PROLOG

3.4K 201 25
                                    

Deru napas yang berat terdengar menggema. Darah segar terlihat mengucur dari keningnya, disatukan dengan sebuah keringat. Kedua mata berwarna merah darah itu terlihat lelah memandangi jalanan penuh pohon di depannya.

"Istirahat bentar. Nanti lanjut cari yang lain." ujar laki-laki dengan kemeja cokelatnya yang tampak kotor.

Halilintar meringis ketika obat merah itu menyentuh lukanya yang berada dikening. Demi apapun, Gempa melakukan itu tanpa aba-aba membuatnya cukup terkejut.

"Gem, sorry gara-gara gue-"

"Ngomong sekali lagi gua siram luka lo pake obat merah yang banyak ya." ancam Gempa penuh penekanan. Halilintar dibuat diam olehnya.

Halilintar menatap sendu pada pohon yang berada diseberang jalan. Sekarang mereka berdua terdampar disebuah taman tak jauh dari sekolah.

"Ibunya Taufan telpon gue kemarin,"

Gempa dengan lihai mengobati luka Halilintar pun sejenak melirik pada temannya. Dia memasang telinga, sembari fokus, sembari mendengar.

"Taufan gak pulang, Gem."

Sontak Gempa terhenti. Dia langsung menatap wajah Halilintar.

"Hilang?" Halilintar menganggukkan kepalanya.

Gempa menghela napas panjang, dia duduk sila di sebelah Halilintar. Tangannya memasukkan semua obat-obatan ke dalam ranselnya. Gempa menepuk pahanya sekali.

"Ya! Tandanya kita harus cari dia, tapi jangan sekarang."

"Terus kapan?"

Gempa melirik ke arah gedung sekolah yang masih bisa terlihat dari taman. Lampu-lampu berada di lantai tiga tampak masih menyala, kadang tiba-tiba redup. Gempa merasa ada yang aneh di sana, tepatnya ruangan organisasi yang berada di lantai tiga. Lampu di sana terus berkedip.

"Besok," Gempa memilih untuk melirik pada Halilintar.

"Kita bakal bawa Taufan dan yang lain pulang." nada suara Gempa menjadi berat, tampak urat dikeningnya muncul. Remaja itu marah, sangat marah.

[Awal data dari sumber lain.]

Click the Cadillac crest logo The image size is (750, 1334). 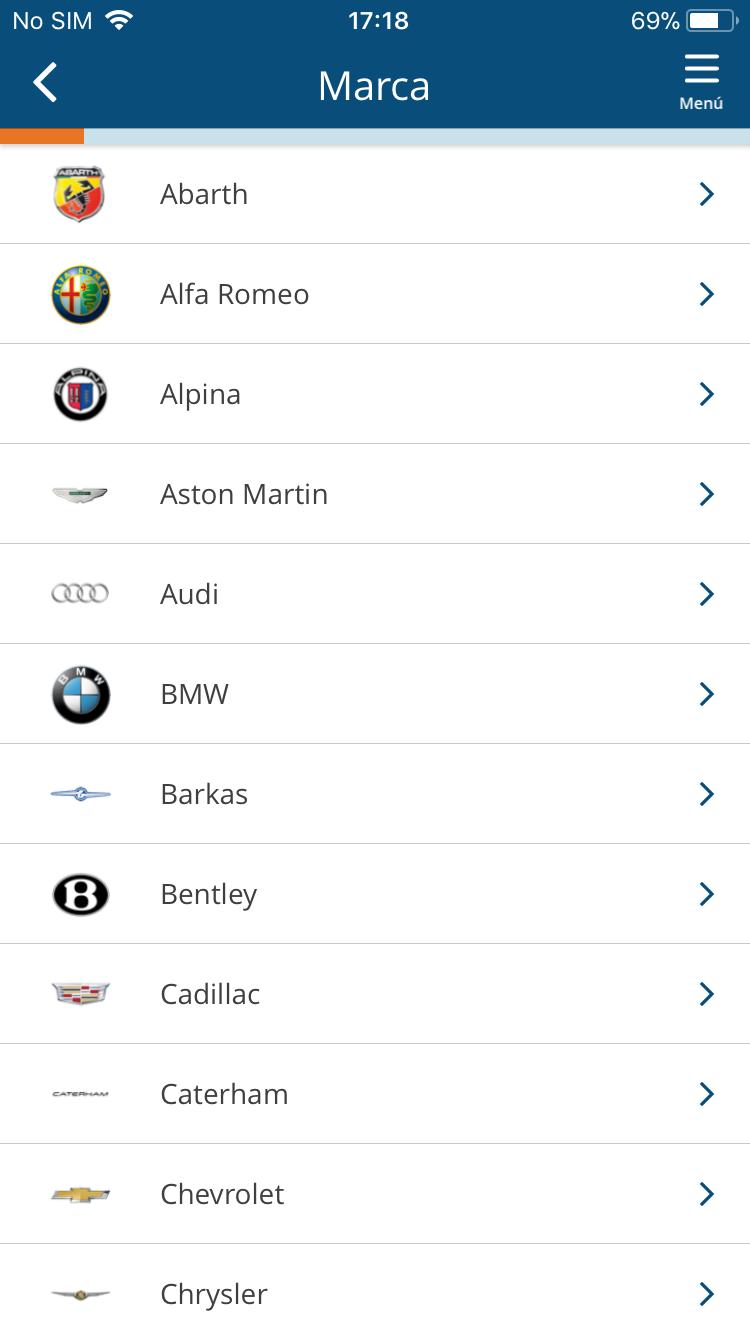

Halilintar hanya bisa menatap penuh dengan sendu. Ia tidak bisa apa-apa sekarang.

"Gem, maaf ya, andai gue gak ngajak lo berdua buat selidiki sekolah. Pasti Taufan gak akan hilang," sesal Halilintar.

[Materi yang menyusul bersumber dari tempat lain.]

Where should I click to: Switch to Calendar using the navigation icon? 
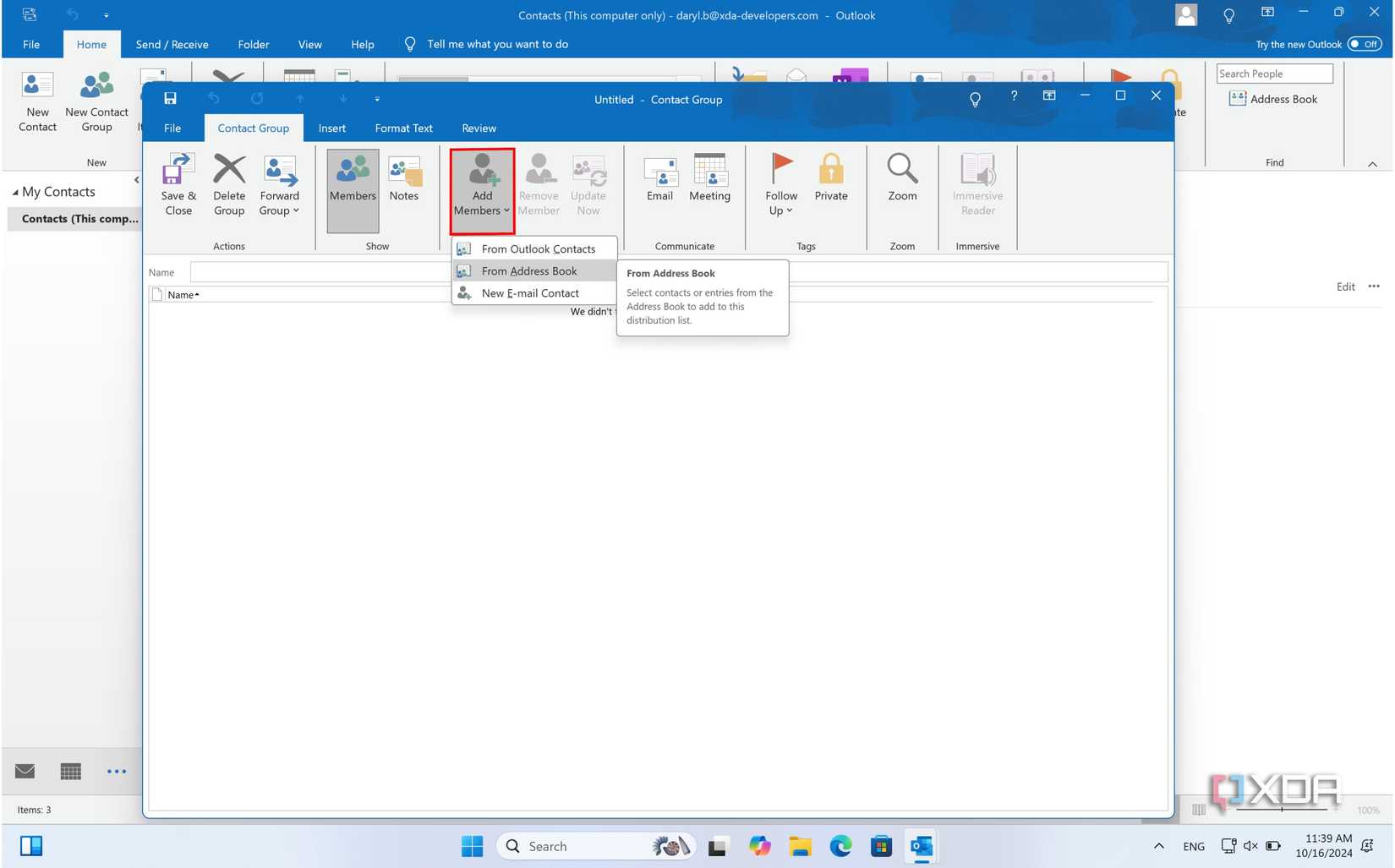coord(70,771)
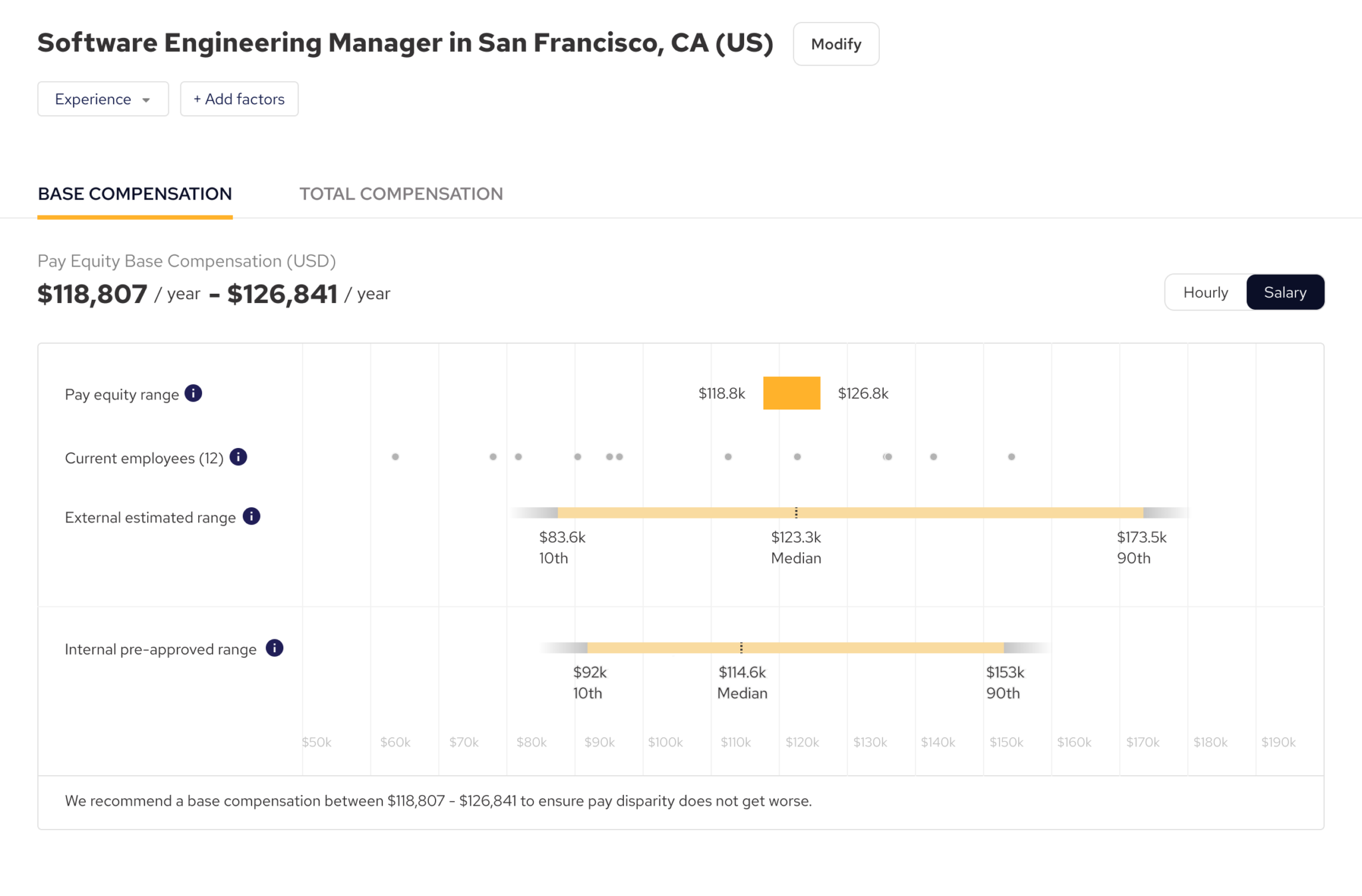Select the Base Compensation tab
Image resolution: width=1362 pixels, height=896 pixels.
coord(135,193)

Gempa masih mendengarkan ocehan Halilintar, tangannya fokus untuk membuka air mineral yang masih tersegel, dia berujar, "Kalau lo nyesel, tolong bawa Taufan pulang."

Halilintar tergemap. Hatinya bergemuruh setelah mendengar permintaan Gempa.

"Gue...," Halilintar menundukkan kepalanya.

"Gue bakal bawa dia pulang." Kepalanya mendongak dan menatap tegas Gempa.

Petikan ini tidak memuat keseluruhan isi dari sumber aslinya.